ИСТИНА

Critical multipliers are special Lagrange multipliers usually forming a thin subset in the set of all multipliers when the latter set is not a singleton. In particular, such multipliers necessarily violate the second-order sufficient optimality conditions. By now, there exists a convincing theoretical and numerical evidence of the following striking phenomena: dual sequences generated by Newton-type methods for optimality systems have a strong tendency to converge to critical multipliers when the latter exist, and moreover, this is precisely the reason for the lack of superlinear convergence rate, which is typical for problems with degenerate constraints. However, the existing theoretical results of this kind are far from giving a complete picture. First, all these results are ``negative'' by nature: they attempt to give a characterization of what would have happened in the case of convergence to a noncritical multiplier, showing that this scenario is in a sense unlikely.
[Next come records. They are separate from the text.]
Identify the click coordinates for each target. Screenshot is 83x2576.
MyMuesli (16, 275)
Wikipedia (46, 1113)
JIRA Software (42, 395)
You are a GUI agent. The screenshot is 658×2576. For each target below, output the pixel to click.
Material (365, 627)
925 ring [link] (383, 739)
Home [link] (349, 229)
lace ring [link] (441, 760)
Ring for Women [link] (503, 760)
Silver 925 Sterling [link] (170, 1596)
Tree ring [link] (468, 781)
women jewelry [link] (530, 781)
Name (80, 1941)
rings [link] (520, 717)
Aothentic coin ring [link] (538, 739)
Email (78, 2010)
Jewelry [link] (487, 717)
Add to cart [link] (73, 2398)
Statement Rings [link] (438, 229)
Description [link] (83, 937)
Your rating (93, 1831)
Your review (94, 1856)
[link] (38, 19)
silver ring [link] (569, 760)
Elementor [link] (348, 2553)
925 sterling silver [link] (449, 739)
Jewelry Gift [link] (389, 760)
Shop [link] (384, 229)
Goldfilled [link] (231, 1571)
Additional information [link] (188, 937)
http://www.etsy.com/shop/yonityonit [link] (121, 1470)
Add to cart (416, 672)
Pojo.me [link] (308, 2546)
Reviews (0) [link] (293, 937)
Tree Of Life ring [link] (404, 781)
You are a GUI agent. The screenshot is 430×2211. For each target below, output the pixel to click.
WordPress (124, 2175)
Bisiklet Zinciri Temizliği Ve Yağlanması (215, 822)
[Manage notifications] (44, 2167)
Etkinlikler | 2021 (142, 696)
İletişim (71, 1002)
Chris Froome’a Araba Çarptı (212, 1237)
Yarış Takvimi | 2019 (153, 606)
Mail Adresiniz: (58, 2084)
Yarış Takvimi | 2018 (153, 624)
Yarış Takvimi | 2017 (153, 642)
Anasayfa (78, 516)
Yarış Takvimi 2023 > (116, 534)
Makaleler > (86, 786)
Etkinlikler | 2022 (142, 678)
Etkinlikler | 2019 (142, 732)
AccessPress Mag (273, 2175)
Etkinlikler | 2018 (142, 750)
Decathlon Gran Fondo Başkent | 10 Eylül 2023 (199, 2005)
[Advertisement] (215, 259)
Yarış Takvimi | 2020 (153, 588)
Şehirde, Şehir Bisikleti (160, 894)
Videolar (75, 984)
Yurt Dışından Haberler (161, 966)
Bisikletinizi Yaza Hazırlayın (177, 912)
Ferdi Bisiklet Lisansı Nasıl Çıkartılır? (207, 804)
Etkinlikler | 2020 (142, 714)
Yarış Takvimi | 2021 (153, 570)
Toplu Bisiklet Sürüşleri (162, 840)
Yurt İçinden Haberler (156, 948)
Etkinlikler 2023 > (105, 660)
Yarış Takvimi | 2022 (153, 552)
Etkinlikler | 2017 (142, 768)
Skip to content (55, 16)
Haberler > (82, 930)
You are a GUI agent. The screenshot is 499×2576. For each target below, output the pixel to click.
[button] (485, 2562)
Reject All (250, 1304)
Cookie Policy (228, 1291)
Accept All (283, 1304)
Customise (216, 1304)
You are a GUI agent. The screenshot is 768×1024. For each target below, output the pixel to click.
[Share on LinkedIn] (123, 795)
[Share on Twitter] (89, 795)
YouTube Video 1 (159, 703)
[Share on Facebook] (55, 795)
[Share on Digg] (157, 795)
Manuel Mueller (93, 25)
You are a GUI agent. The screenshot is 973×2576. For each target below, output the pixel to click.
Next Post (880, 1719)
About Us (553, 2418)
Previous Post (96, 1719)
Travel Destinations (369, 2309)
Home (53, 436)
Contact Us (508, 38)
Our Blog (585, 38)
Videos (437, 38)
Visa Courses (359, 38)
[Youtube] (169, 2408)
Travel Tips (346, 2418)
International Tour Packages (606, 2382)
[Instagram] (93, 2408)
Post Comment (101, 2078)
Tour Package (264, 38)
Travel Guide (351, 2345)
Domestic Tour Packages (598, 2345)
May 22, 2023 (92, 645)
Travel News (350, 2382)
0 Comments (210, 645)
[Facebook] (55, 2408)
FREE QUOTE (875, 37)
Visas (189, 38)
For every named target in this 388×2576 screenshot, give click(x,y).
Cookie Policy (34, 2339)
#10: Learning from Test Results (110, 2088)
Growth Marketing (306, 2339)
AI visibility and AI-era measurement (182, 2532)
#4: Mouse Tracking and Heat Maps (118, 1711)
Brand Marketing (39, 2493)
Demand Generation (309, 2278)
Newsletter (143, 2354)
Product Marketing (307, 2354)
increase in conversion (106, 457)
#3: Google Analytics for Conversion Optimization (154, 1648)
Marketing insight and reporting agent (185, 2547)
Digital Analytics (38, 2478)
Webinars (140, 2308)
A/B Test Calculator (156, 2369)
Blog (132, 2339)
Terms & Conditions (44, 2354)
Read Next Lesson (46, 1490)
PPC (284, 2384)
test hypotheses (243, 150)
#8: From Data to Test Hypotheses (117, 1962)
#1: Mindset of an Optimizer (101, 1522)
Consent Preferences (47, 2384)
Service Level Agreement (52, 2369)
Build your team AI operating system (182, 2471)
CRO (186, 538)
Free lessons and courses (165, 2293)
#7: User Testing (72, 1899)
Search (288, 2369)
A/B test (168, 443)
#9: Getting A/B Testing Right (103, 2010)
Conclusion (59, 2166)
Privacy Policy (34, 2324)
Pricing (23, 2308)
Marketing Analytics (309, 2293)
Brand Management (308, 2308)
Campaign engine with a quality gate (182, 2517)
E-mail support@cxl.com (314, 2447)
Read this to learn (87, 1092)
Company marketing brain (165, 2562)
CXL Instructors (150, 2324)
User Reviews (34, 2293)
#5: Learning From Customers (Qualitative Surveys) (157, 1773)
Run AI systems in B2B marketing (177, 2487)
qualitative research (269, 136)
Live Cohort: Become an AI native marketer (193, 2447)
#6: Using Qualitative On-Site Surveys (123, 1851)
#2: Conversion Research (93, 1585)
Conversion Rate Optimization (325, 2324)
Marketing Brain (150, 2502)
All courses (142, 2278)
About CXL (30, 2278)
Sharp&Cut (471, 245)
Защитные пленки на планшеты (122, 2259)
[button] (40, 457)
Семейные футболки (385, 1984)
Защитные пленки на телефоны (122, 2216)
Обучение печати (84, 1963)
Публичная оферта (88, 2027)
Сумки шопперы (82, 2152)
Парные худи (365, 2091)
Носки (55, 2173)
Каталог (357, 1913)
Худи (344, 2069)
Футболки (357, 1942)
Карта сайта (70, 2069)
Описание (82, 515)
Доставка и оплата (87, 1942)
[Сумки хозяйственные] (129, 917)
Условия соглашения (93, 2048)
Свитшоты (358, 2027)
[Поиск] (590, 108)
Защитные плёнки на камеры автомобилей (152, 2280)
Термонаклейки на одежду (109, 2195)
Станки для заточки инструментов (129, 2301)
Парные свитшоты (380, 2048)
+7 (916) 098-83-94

Clearly, this analysis must be complemented by results of a ``positive'' nature, demonstrating that the set of critical multipliers is indeed an attractor in some sense. Second, the exiting results rely on some questionable assumptions, and perhaps the most questionable one is asymptotic stabilization of the primal directions generated by Newtonian subproblems. Obtaining the first result on actual local convergence to a critical multiplier, and avoiding undesirable assumptions, are the main goals of this work.